* [TASK DETAILS]:
Reproduce the data below word for word, beginning at the line that contains "Given: Click the cyan" and continuing through the final line of the data. Omit the pictures from your copy.

——

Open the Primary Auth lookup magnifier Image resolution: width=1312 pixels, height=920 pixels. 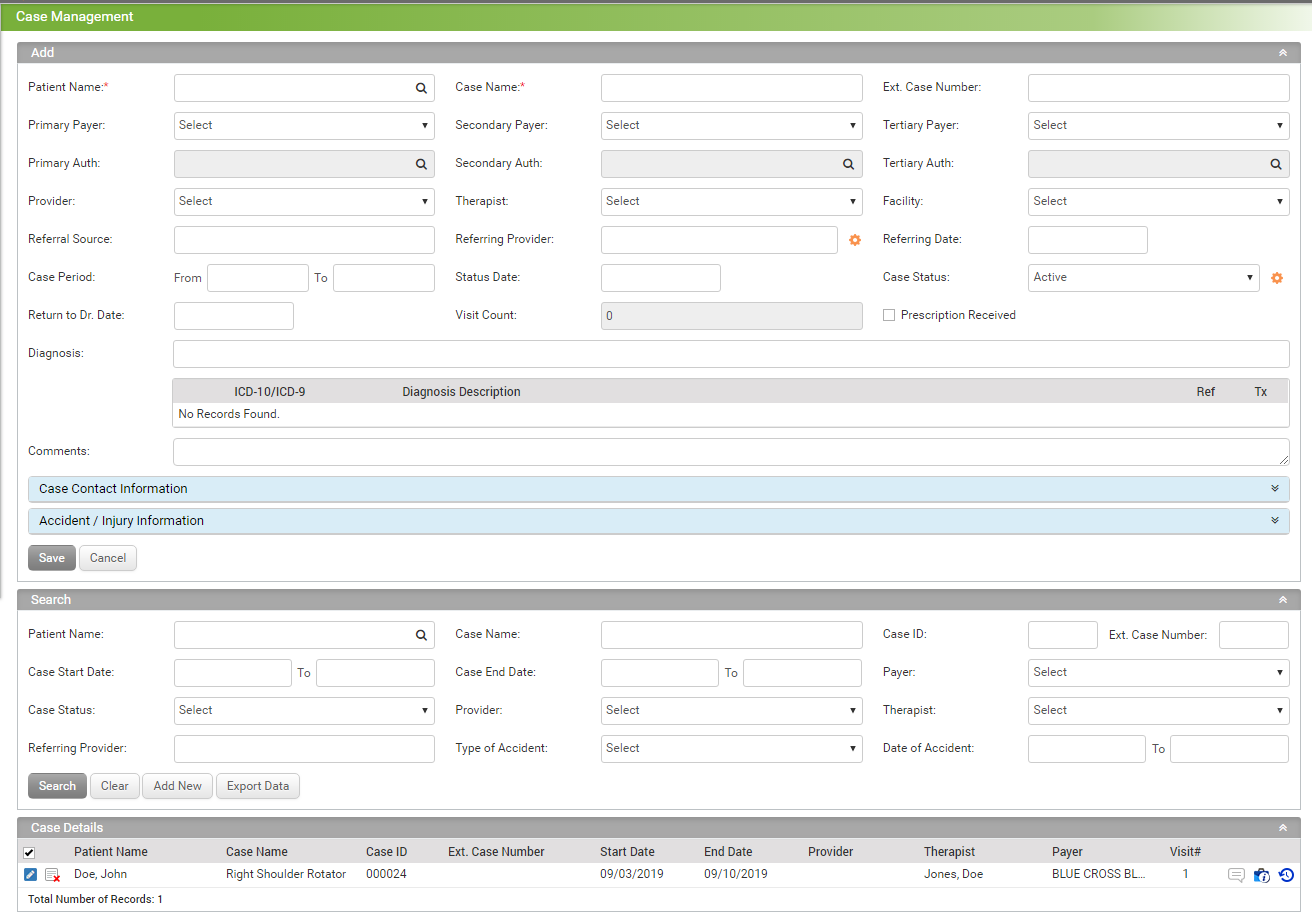click(420, 163)
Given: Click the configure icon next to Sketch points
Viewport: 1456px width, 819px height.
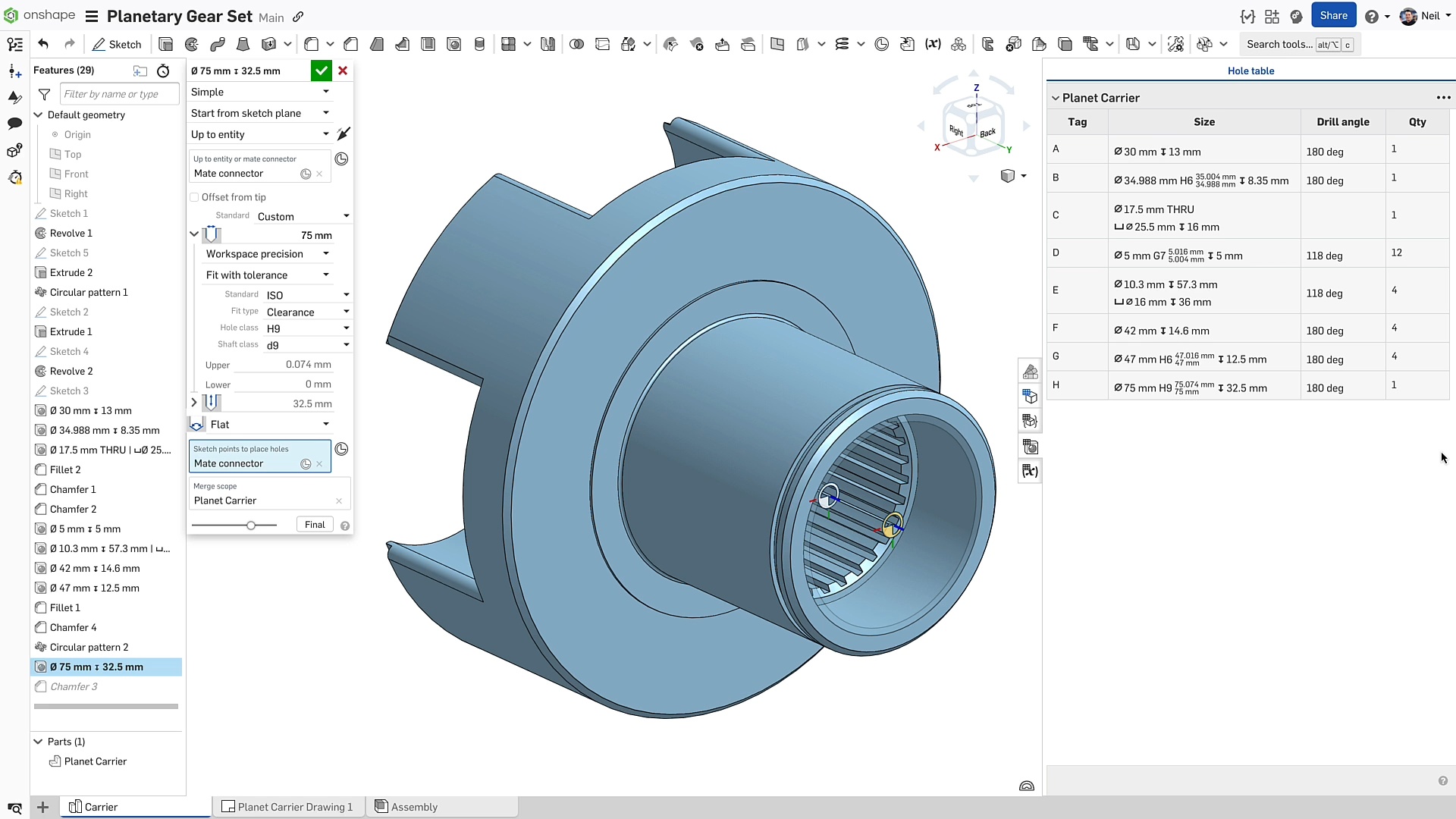Looking at the screenshot, I should pos(342,449).
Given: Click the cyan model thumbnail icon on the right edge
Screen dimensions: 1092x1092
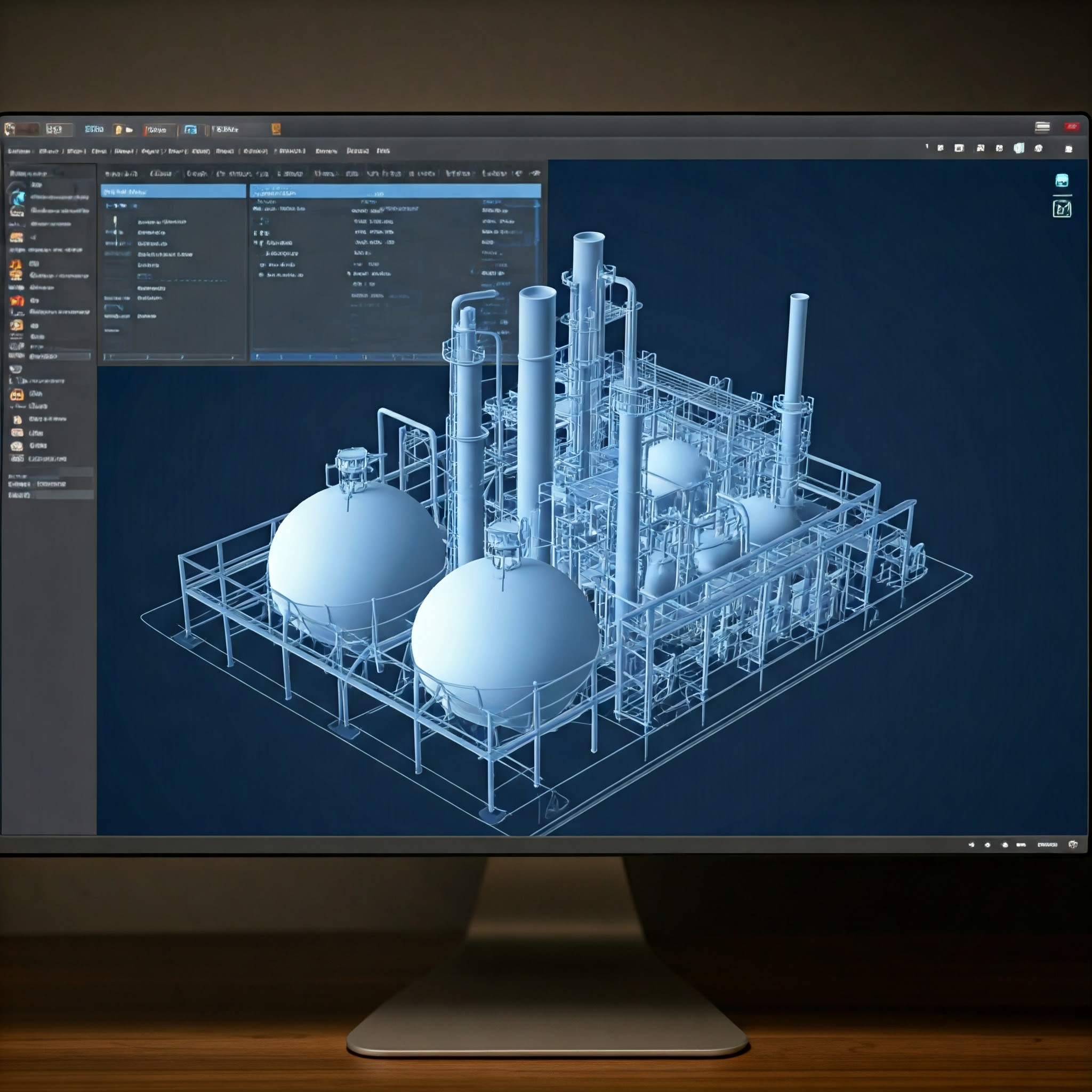Looking at the screenshot, I should tap(1062, 181).
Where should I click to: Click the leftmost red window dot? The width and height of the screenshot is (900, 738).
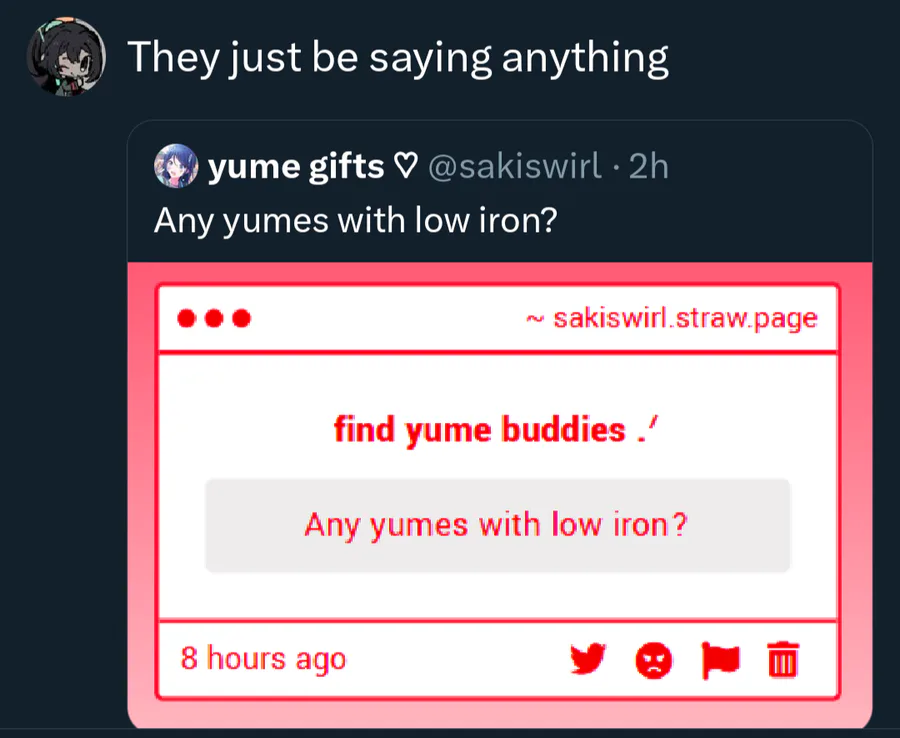coord(186,320)
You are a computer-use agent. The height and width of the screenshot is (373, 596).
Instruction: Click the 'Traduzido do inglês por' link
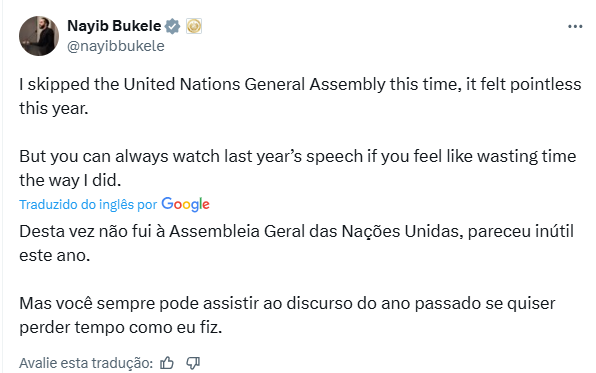tap(88, 205)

——

* [FULL RESPONSE]:
Given: Click the cyan model thumbnail icon on the right edge
Screen dimensions: 1092x1092
Looking at the screenshot, I should tap(1062, 181).
Where should I click to: Click the leftmost red window dot? The width and height of the screenshot is (900, 738).
coord(186,320)
You are a computer-use agent. The height and width of the screenshot is (373, 596).
Instruction: Click the 'Traduzido do inglês por' link
tap(88, 205)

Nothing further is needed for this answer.